Dancers: IJ Chan, Kristin Wagner, Chavi Bansal

Photos By: Olivia Moon Photography/halfasianlens

Jayne Murphy sees The Dance Complex like no other: in stark detail; in shades of notched wood, steel pins, and brick; in contours of floors. Hers is an x-ray vision so keen it blazes through tides of bodies entering and leaving and lands hard in the soul and bones of the building itself. She was born and raised in Virginia (“a preacher’s daughter”), has worked variously as a house painter, stage manager, sign language interpreter, and South African theater co-founder. She has been the Building Caretaker and Theater Manager at the Complex now for nearly 30 years, after a profound, split-second decision:

It was 1993. Jayne had decided to stop travelling, was new to Boston, and was looking for freelance theater work. A friend of a friend suggested she stage manage a one-off show at a new space. It was called The Dance Complex.

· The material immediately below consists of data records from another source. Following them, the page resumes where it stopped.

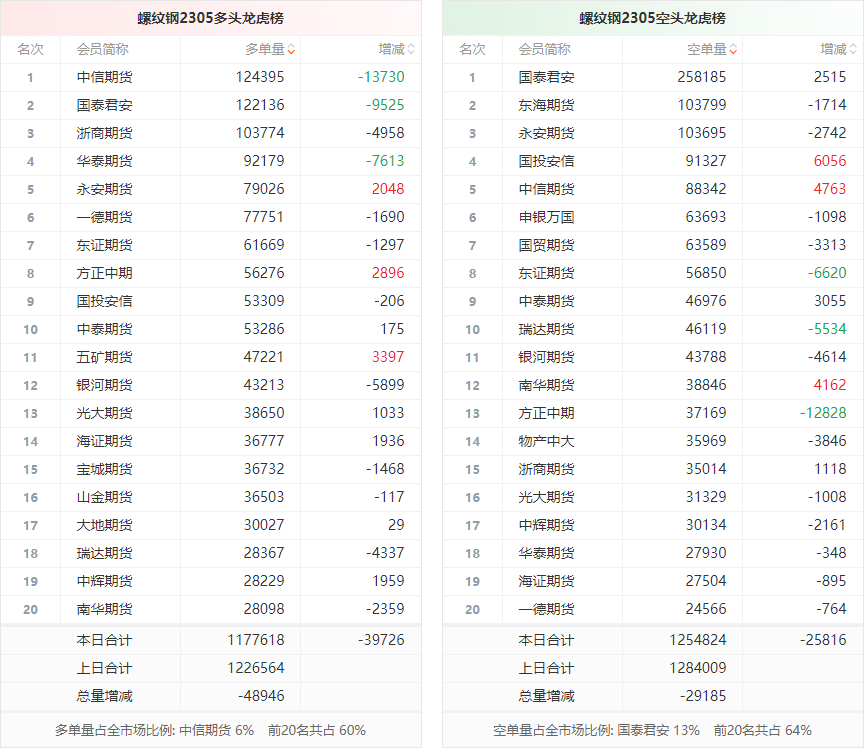Screen dimensions: 864x748
Task: Select 方正中期 row in long positions table
Action: [x=104, y=273]
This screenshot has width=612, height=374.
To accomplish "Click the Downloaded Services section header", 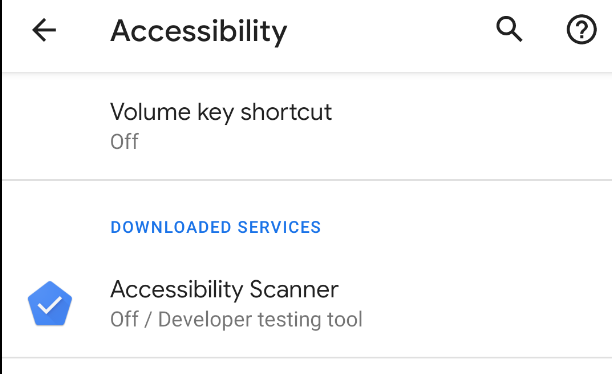I will pyautogui.click(x=215, y=227).
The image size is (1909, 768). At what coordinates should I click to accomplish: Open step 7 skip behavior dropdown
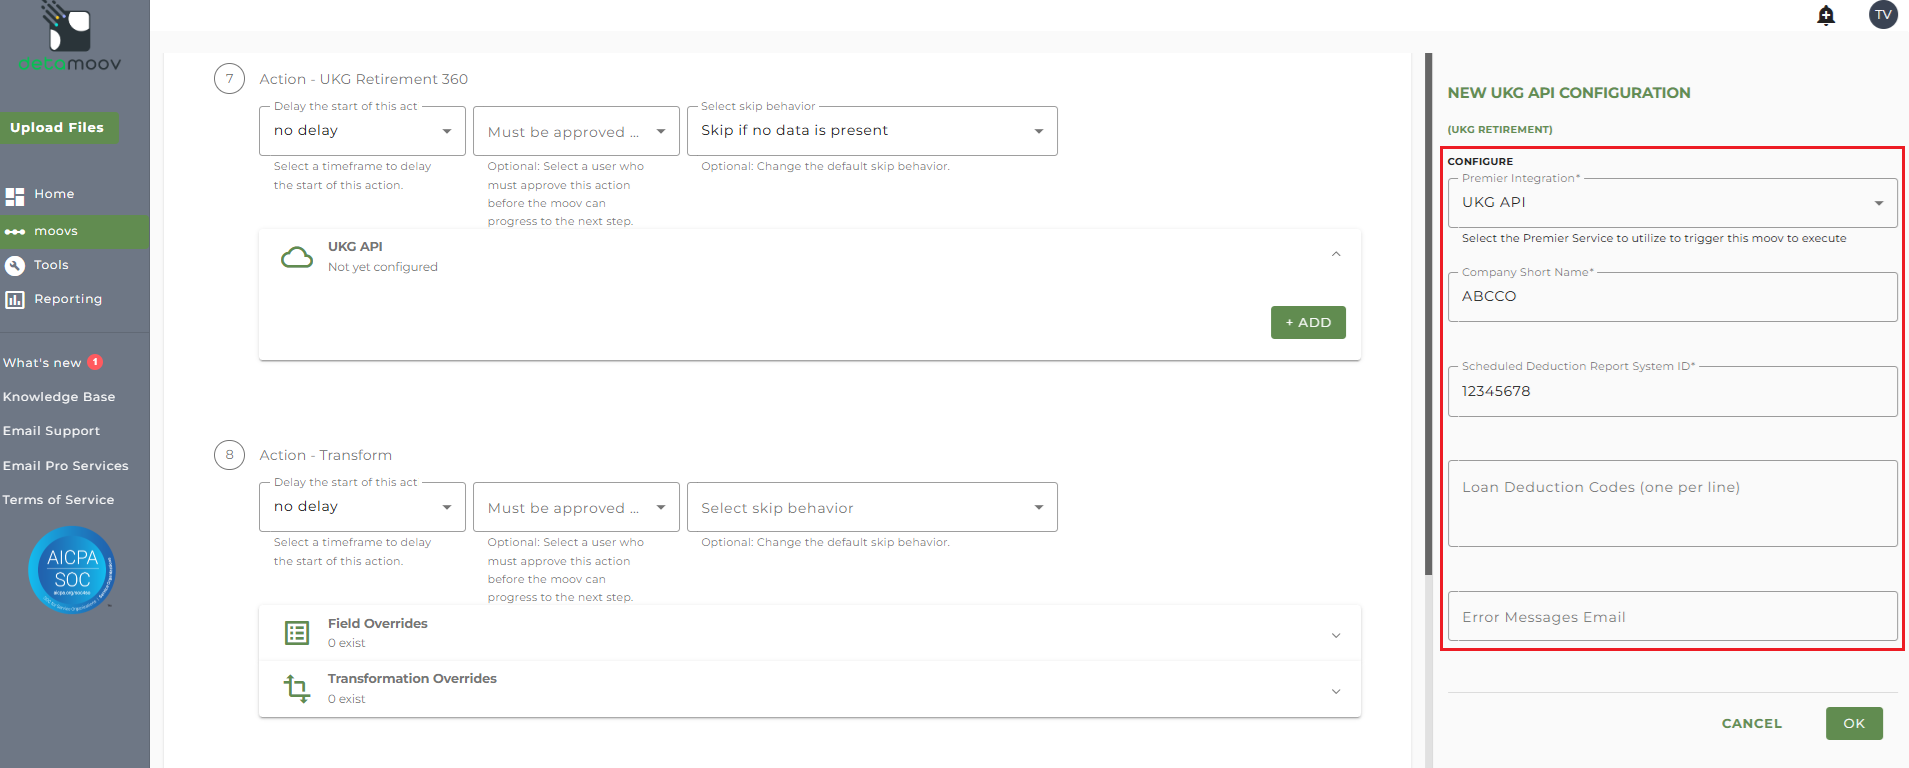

“It was a building built in 1884–a spiritual and community center for the organization called the Oddfellows. Changed hands in the 1960’s or 70’s and became a health club called ‘The Joy of Movement.’ At some point in the early 90s they went bankrupt. The building was locked up, sat empty for a long time – don’t know how long. The dancers in the community somehow got into it, squatted there for a while, and approached the city of Cambridge to turn it over to them. Around ‘92 or ‘93 they were given access to it.” Cue Jayne’s entrance.

“I walked in here, and it was new – it was rough – it was very primitive – it wasn’t taken care of… and I met with the director and said, ‘I’ll do the show, but I also would like to take care of the space. It needs someone.’”

Nearly 30 years later, if the Dance Complex ever needs someone, it has Jayne.

“I protect it. It could be anything from I fix the floors, I fix furniture, maintain the studio and theater equipment – the lights, the cables… I make sure that when anyone walks into any space at all, everything works. It’s a constant protection and preservation mode. It’s always looking at the building, looking at the details, looking down a lot at the floors, the carpets, the stairways…
Making sure everything is safe and fixed. Making sure the heat stays on. The boilers… I try to always fix something before I call the service guys in. Protecting and maintaining and supporting every aspect. From the basement to the attic.”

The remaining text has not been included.